At the full council meeting on 2 July, the Greens put forward a motion calling on the council to oppose Heathrow expansion because it is “incompatible with tackling the climate emergency and the UK becoming carbon neutral by 2030”.
However, the Green Party supports the Heathrow Western Rail Link – to run from Reading to Heathrow – because it will take more cars off the road, thereby reducing congestion and air pollution.
Green councillor David Marsh told the meeting: “West Berkshire Council has just taken the momentous step of declaring a climate emergency and setting a target date to achieve zero carbon emissions by 2030 – 20 years ahead of the government.

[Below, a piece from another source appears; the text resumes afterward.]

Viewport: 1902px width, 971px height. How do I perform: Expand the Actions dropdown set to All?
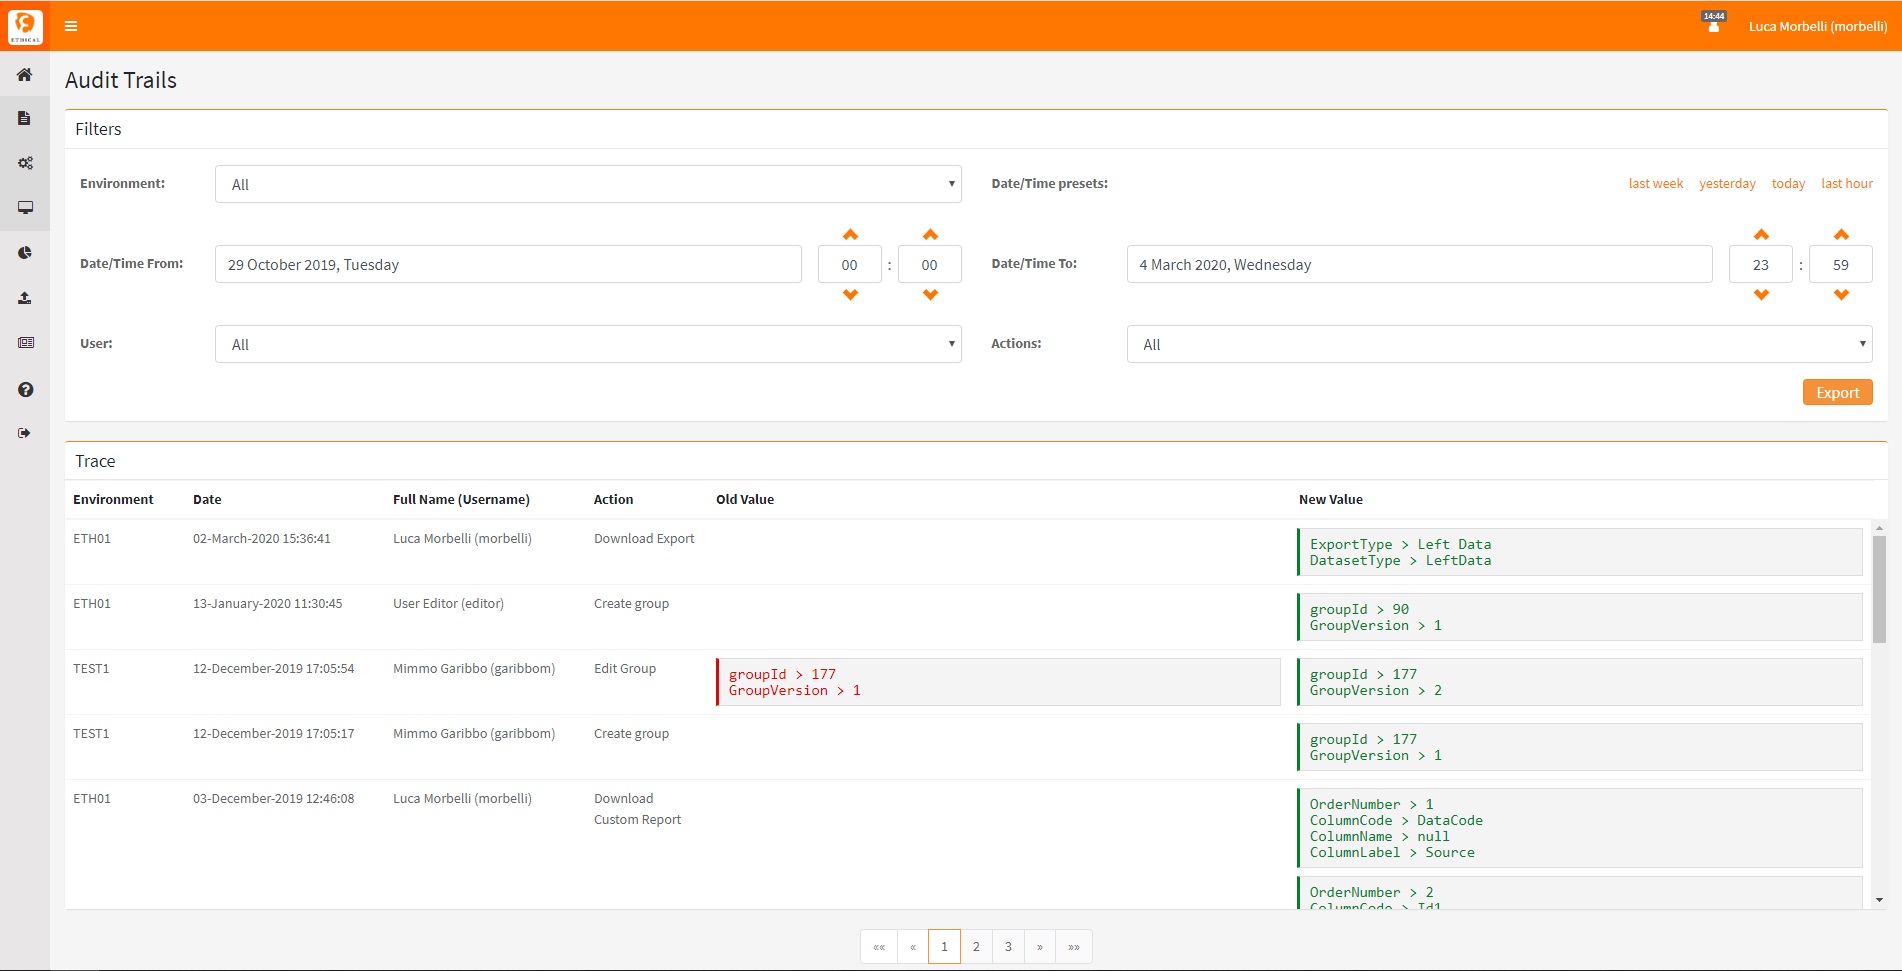[x=1498, y=344]
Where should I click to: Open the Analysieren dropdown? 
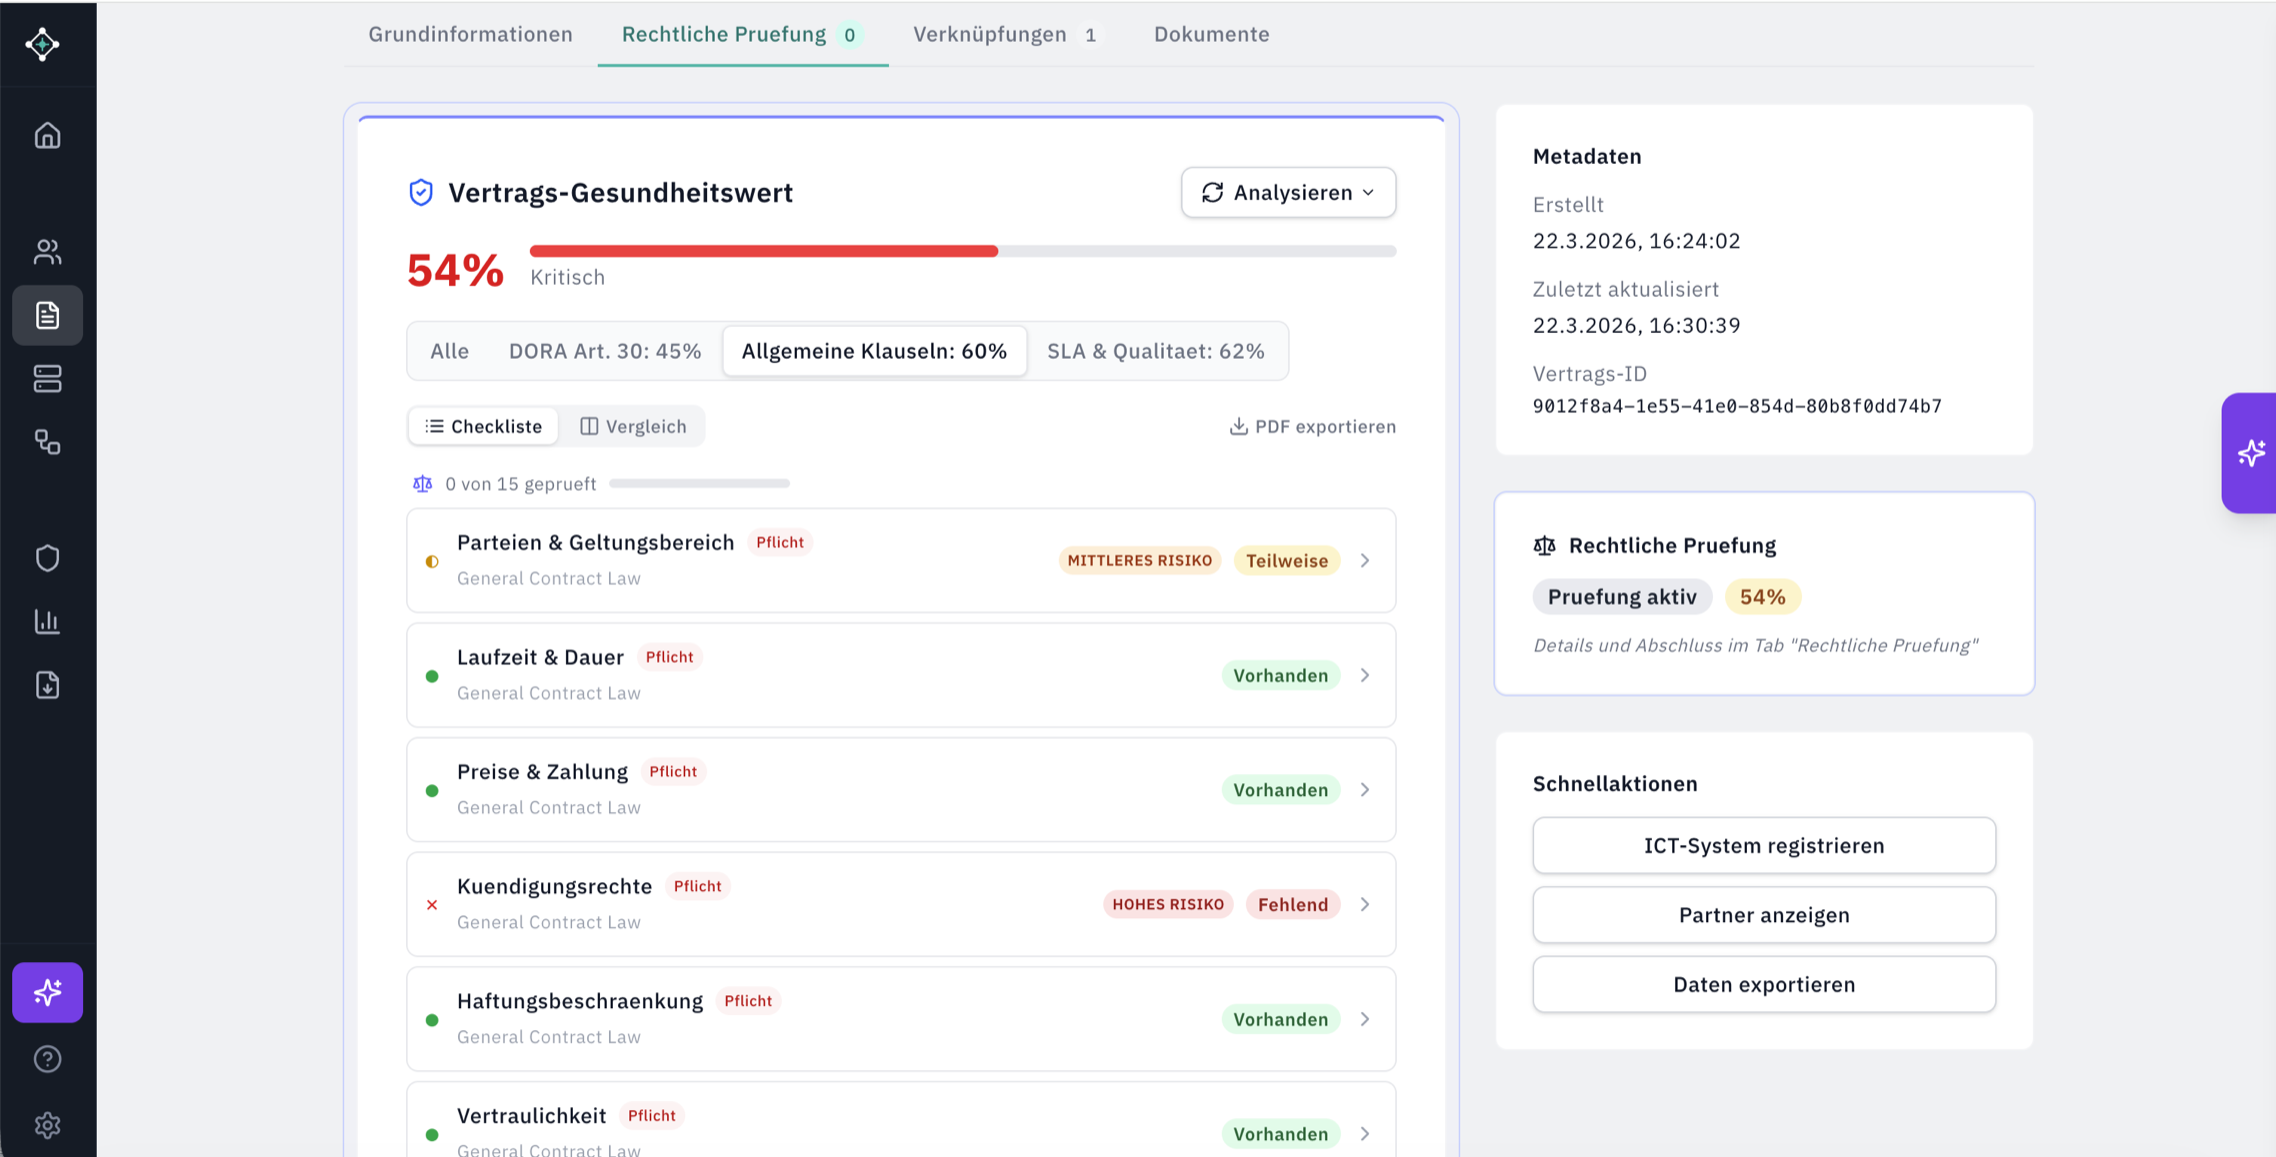[x=1288, y=192]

“Now our new policy is already being put to the test: are we, as a local authority, serious about our response to climate change?
“A year ago, the previous council passed a resolution of support for expansion of Heathrow. Since then, things have changed in two main ways.
“First, as I mentioned, we have recognised that the world faces a climate emergency and that we have barely a dozen years left to mitigate its most damaging effects.
“Second, we now know much more detail about Heathrow’s plans:
More than 700 additional flights every day.
New car parks for 50,000 – 50,000! – vehicles.
The runway alone will cost £14bn (and rising).
The infrastructure cost to the Treasury, for example putting the M25 into a tunnel – which we would all pay for – will be £30bn (and rising).
Nearly a million households will be affected by decades of disruption, accompanied by air and noise pollution, and associated health problems.
“In summary, to quote Sir Simon Jenkins (not notable for being a supporter of the Green Party or Extinction Rebellion): ‘It is a plan so monstrous, so expensive, so disruptive, and so archaic, as to beggar belief. It is barking mad!’
“The Heathrow authorities declare that “environmental considerations” will be “at the heart of expansion”, a claim so far-fetched that even Chris Grayling, a transport secretary who awards ferry contracts to companies that don’t have any boats, might struggle to believe it.
“Heathrow is already the largest single source of carbon emissions in the UK. To keep global warming below 2 degrees Celsius by 2030, an aim to which this council has now committed itself, aircraft emissions need to fall – on current figures, they are rising: global aviation emissions passed 1 gigatonnes of CO2 for the first time this year.
“In a new study for the website Carbon Brief, academics from the UK and Germany confirm that the planned growth of Heathrow and other airports is likely to prevent the government hitting its 2050 target, by which time according to the Intergovernmental Committee on Climate Change it will be too late anyway!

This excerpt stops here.